In Berlin ist im Gegensatz zu Stuttgart ein neuer Flughafenbahnhof samt 2800 m langer Tunnelzuläufe VOR dem Großprojekt BER fertig geworden. Weil letzterer weiter auf sich warten lässt, muss die Bahn bereits seit 5 Jahren teure tägliche Leerfahrten auf der insgesamt 8 km langen Strecke durchführen, damit die Tunnels und technischen Anlagen in der feuchten stehenden Tunnelluft nicht zu schimmeln anfangen. Der Berliner Tagesspiegel berichtete darüber am 6. März 2013 folgendes (in Auszügen):

„Es fährt ein Zug ins Nirgendwo – und zwar täglich."

„Die Bahn hält durch das tägliche Befahren der rund acht Kilometer langen Neubaustrecke (..) die Anlagen in Schuss und bringt gleichzeitig durch die Luftmassen, die die Züge vor sich herschieben, frischen Wind in die unterirdische Station. Es soll ja nichts schimmeln."

„Auch die Kollegen von der Regionalbahn passieren täglich den toten Flughafenbahnhof – ebenfalls mit Leerzügen. Gut ein Dutzend solcher Fahrten finden täglich statt, sagt Berlins Bahnchef Ingulf Leuschel. Die Bahn will dem Flughafen später die Rechnung präsentieren. Grob geschätzt setzt sie monatlich rund zwei Millionen Euro in den Sand."
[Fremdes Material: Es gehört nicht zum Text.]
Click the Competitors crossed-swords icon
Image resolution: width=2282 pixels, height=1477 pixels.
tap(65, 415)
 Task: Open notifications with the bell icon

Genau das gleiche oberpeinliche bahn- und damit steuergeldverbrennende Schauspiel droht nun auch im Schwäbischen - ausgelöst durch Ignoranz und kurzsichtige Sparsamkeit stets am falschen Fleck! Weil der gesamte Verkehr für mindestens 3, und ich möchte wetten in Wahrheit wohl eher für 5+XXL Jahre, über diese 1-gleisige Spange abgewickelt werden soll, die lediglich in die Nordröhre des 8,2 km langen Albvorlandtunnels einmündet, bleibt die genauso lange Südröhre die 5+XXL Jahre ungenutzt und unnutzbar liegen. Unnutzbar deshalb, weil es auf der gesamten Tunnellänge keine Gleisüberleitung von der einen zur anderen Röhre geben wird. Ein Gleiswechsel der Züge aus Stuttgart Richtung Ulm wird erst NACH dem Albvorlandtunnel bei Kirchheim möglich. Damit handelt sich das Musterländle nicht nur jahrelange Geisterzufahrten auf fast 9 km Länge ein, die jede Fahrplanpünktlichkeit zunichte machen wird, sondern eben auch noch die Berliner Lachnummer mit den täglich mehrfach fälligen Belüftungs-Leerfahrten in der vom normalen Personenzugverkehr nicht erreichbaren Südröhre! Einzig und allein nicht erreichbar mangels Realisierung unserer vorgeschlagenen aber von der hochverschuldeten Bahn und kurzsichtigen bzw. unwissenden Politik nicht aufgegriffenen 600 m langen Umstiegs-Doppelkurve Wendlingen-Ulm!